CWP activists in Greensboro also sought to organize textile workers, and to displace other union activists who were seeking to accomplish the same objective. Dr. James Waller, a physician who belonged to the CWP, got a job in a textile plant and organized the workers. Dr. Waller was later fired, after being accused of concealing his professional status.
The CWP sought to wage a campaign against the local Ku Klux Klan, attempting to disrupt a Klan showing of the movie Birth of a Nation at the public library in the town of China Grove. The CWP members believed local anti-Klan activists lacked sufficient militancy in confronting the Klan.
Planning a “Death to the Klan” rally near the Morningside Heights housing project in Greensboro on November 3, 1979, the CWP publicly challenged the Klan. CWP said that cowardly Klan members would not make an appearance and face the “wrath of the people.” The local Klan, however, sought the assistance of some neo-Nazis and responded to CWP’s challenge.
There were two government informers in the ranks of the Klan and Nazis. Edward Dawson, who had formerly been an informant in the Klan on behalf of the Federal Bureau of Investigations, was now informing on the group for the Greensboro Police Department (GPD). Dawson’s allegiance was not clear – depending on one’s interpretation, he was either a stooge of the GPD or a manipulator trying to work both sides. Dawson got a copy of the CWP’s planned parade route from the GPD.
Klansmen and Nazis (including Dawson) drove their cars to the site of the CWP rally.
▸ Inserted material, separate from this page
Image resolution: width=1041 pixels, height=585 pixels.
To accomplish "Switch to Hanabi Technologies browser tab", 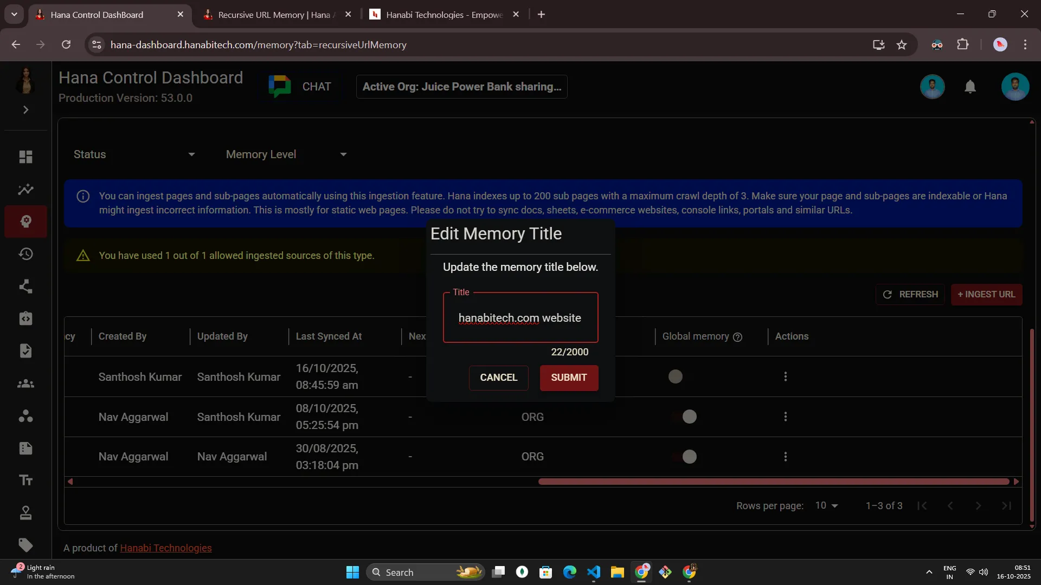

GPD officers were not present at the scene. Details of the ensuing confrontation between the CWP and the Klansmen/Nazis have been somewhat controversial. It appears that Bernard Butkovich, an agent of the Federal Bureau of Alcohol, Tobacco and Firearms (ATF), was doing undercover work among the Nazis.
Five people were killed, four of whom were CWP members. The CWP dead were Cesar Cauce, Bill Sampson, Sandy Smith and Dr. James Waller. The fifth fatality was Dr. Michael Nathan, a physician who had worked with the CWP activists and who was married to CWP member Martha Nathan. There were no fatalities on the Klan/Nazi side.
The CWP held an armed funeral March in Greensboro, where Tung praised the “martyrs” and hailed the coming revolution. CWP members said that the shootings were part of a government plot, and they sought to “serve notice” on the purported plotters by (among other things) seeking to disrupt the national Democratic Party convention.